▶ [Recorded information]

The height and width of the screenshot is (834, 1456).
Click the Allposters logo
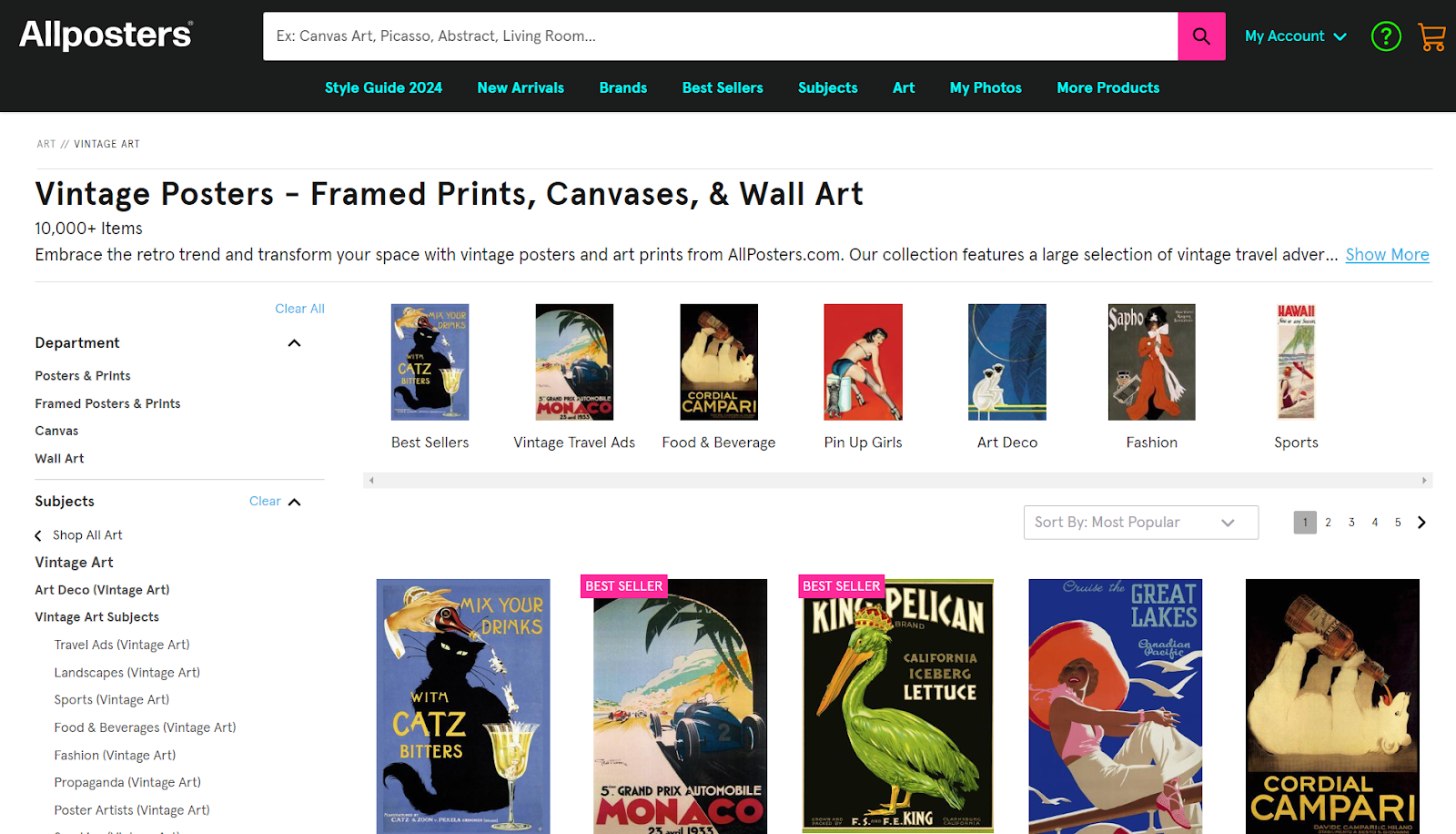click(x=106, y=35)
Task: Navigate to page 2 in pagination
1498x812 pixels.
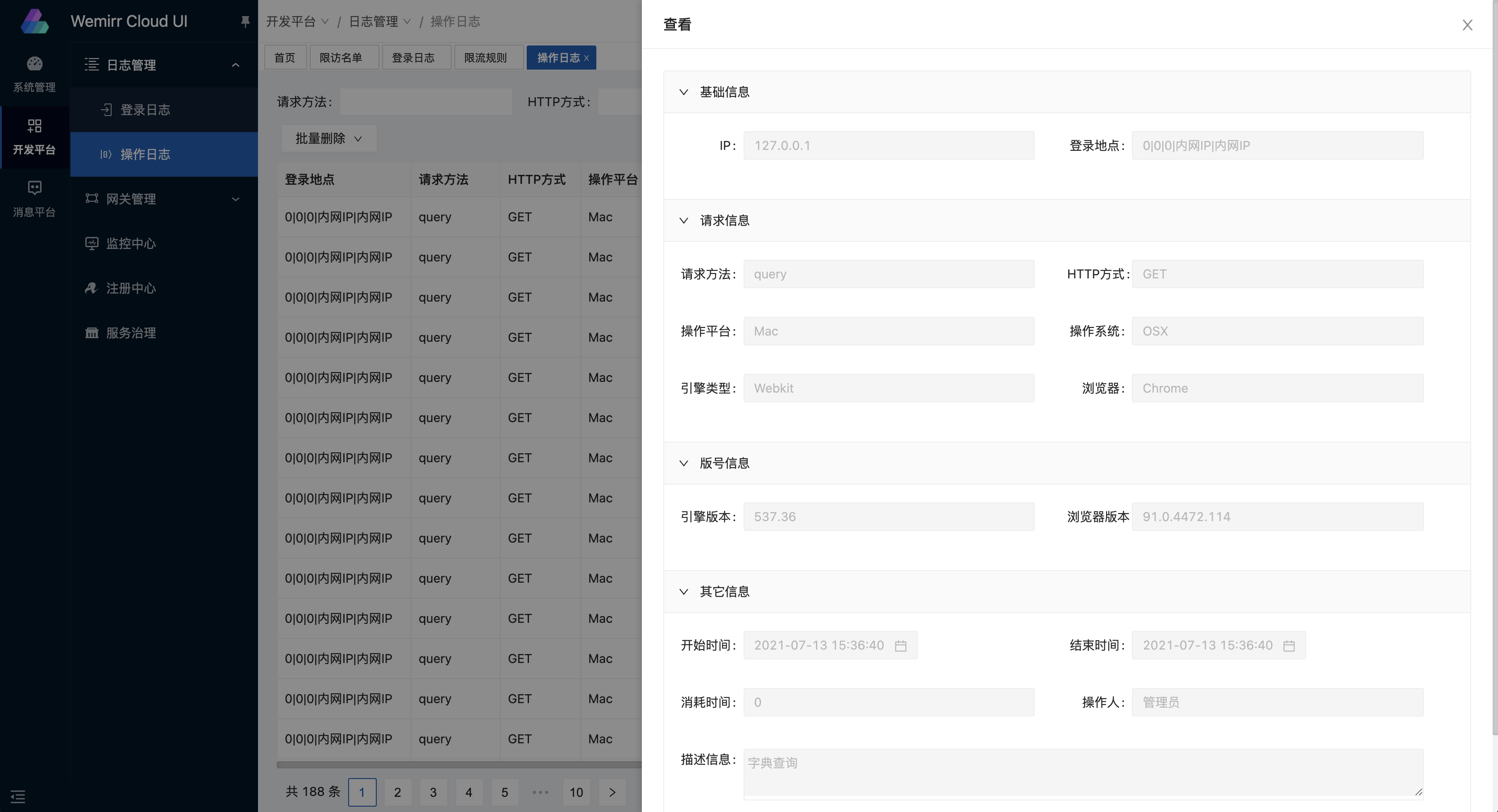Action: [x=397, y=791]
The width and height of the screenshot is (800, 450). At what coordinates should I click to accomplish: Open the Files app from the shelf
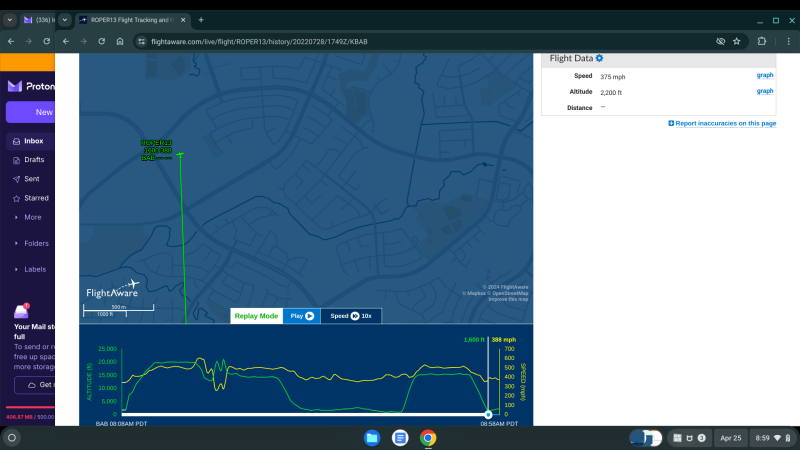pyautogui.click(x=372, y=438)
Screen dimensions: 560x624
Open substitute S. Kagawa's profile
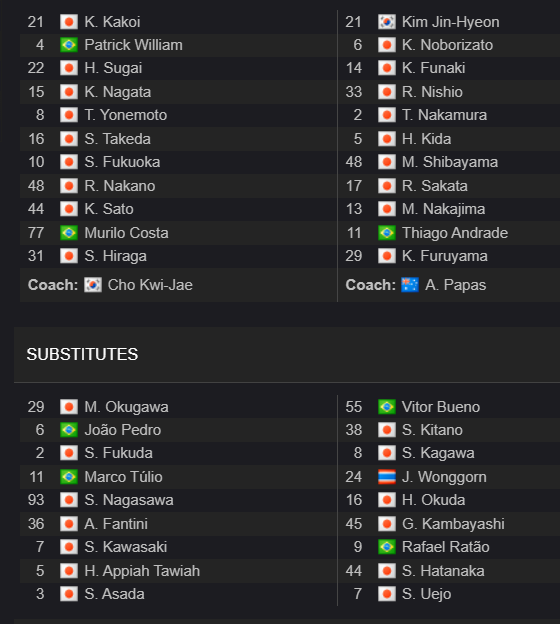pyautogui.click(x=438, y=453)
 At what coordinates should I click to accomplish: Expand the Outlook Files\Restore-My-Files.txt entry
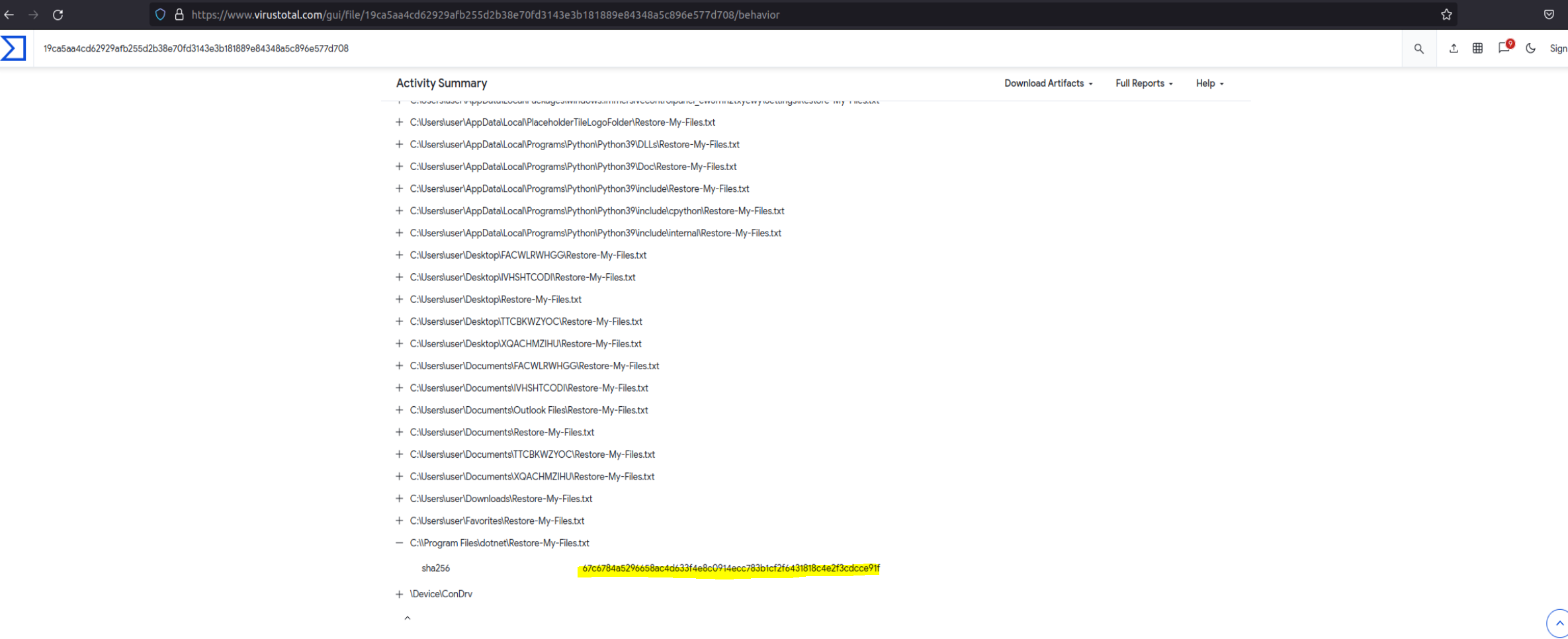pyautogui.click(x=399, y=410)
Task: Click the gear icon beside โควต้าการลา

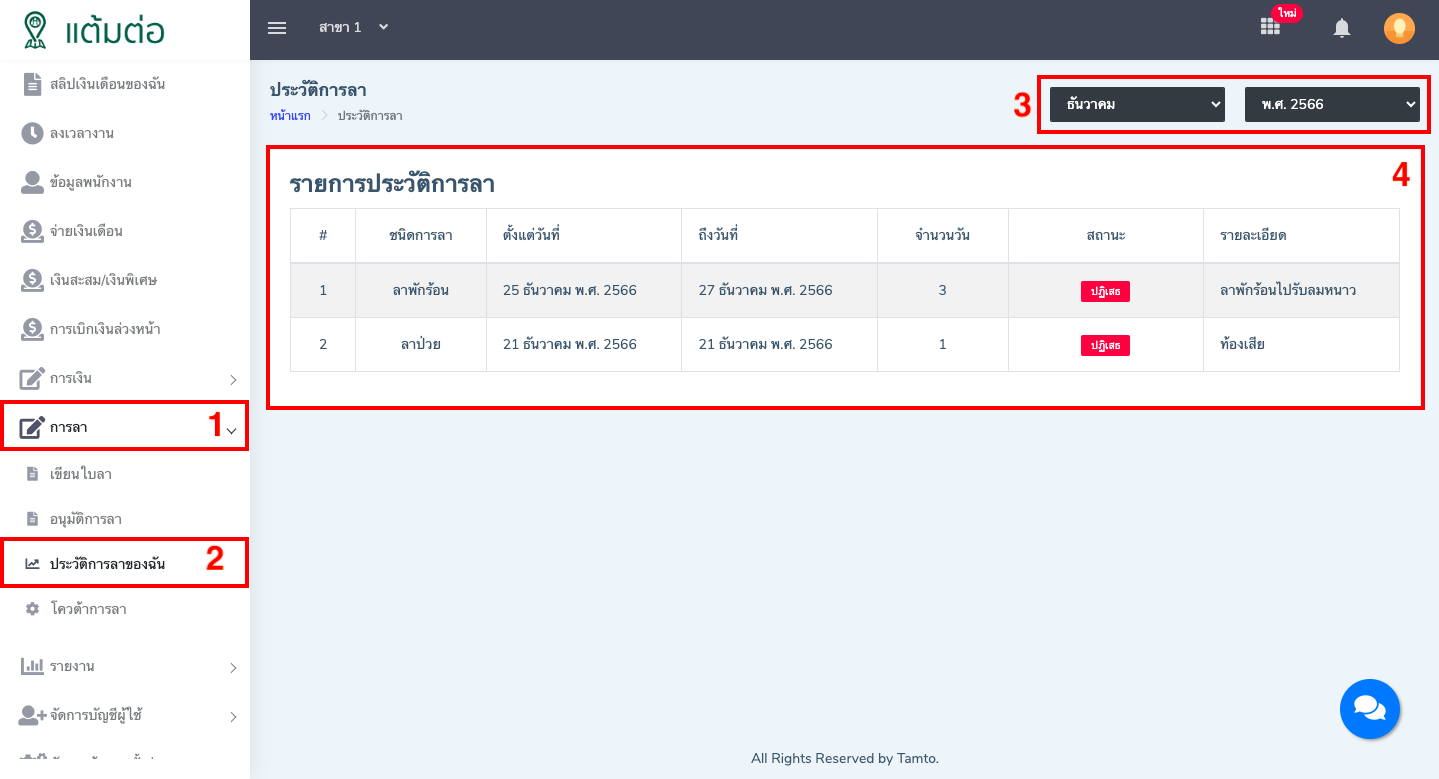Action: coord(33,609)
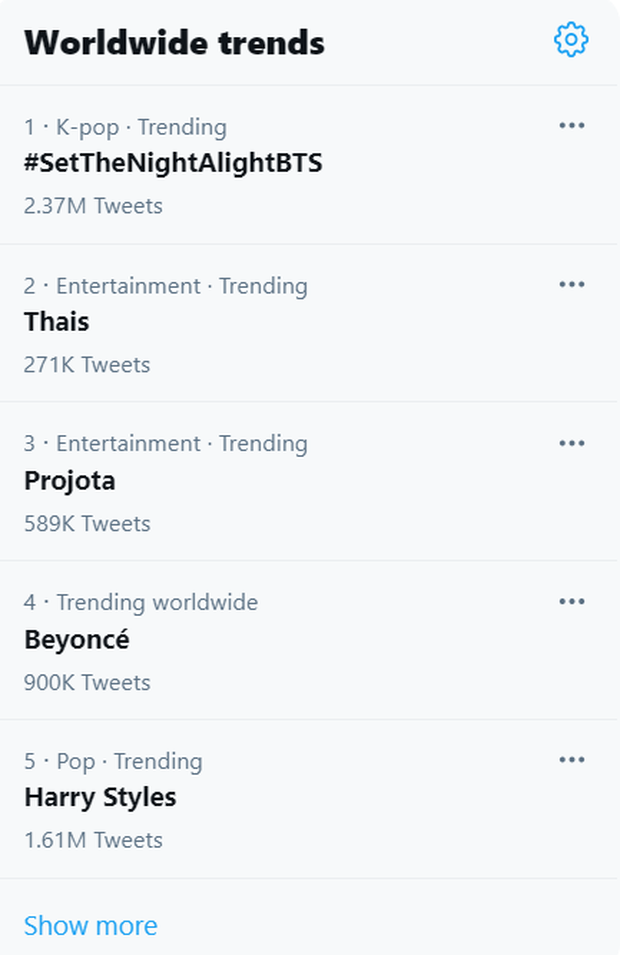The height and width of the screenshot is (955, 620).
Task: Click the 589K Tweets count under Projota
Action: [x=87, y=524]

▶ [What you should do]
Retype, word for word, only the lines from the line with "1498x812 pixels." to the final line of the listing above; the pictures do not belong in the copy.

▶ [Task output]
1498x812 pixels.
Action: [x=397, y=791]
The width and height of the screenshot is (800, 450). At what coordinates should I click to accomplish: Open the Files app from the shelf
pyautogui.click(x=372, y=438)
Screen dimensions: 560x624
Open substitute S. Kagawa's profile
pyautogui.click(x=438, y=453)
 At what coordinates should I click to accomplish: Expand the Outlook Files\Restore-My-Files.txt entry
pyautogui.click(x=399, y=410)
Task: Click the gear icon beside โควต้าการลา

Action: coord(33,609)
The height and width of the screenshot is (955, 620).
Task: Click the 589K Tweets count under Projota
Action: [x=87, y=524]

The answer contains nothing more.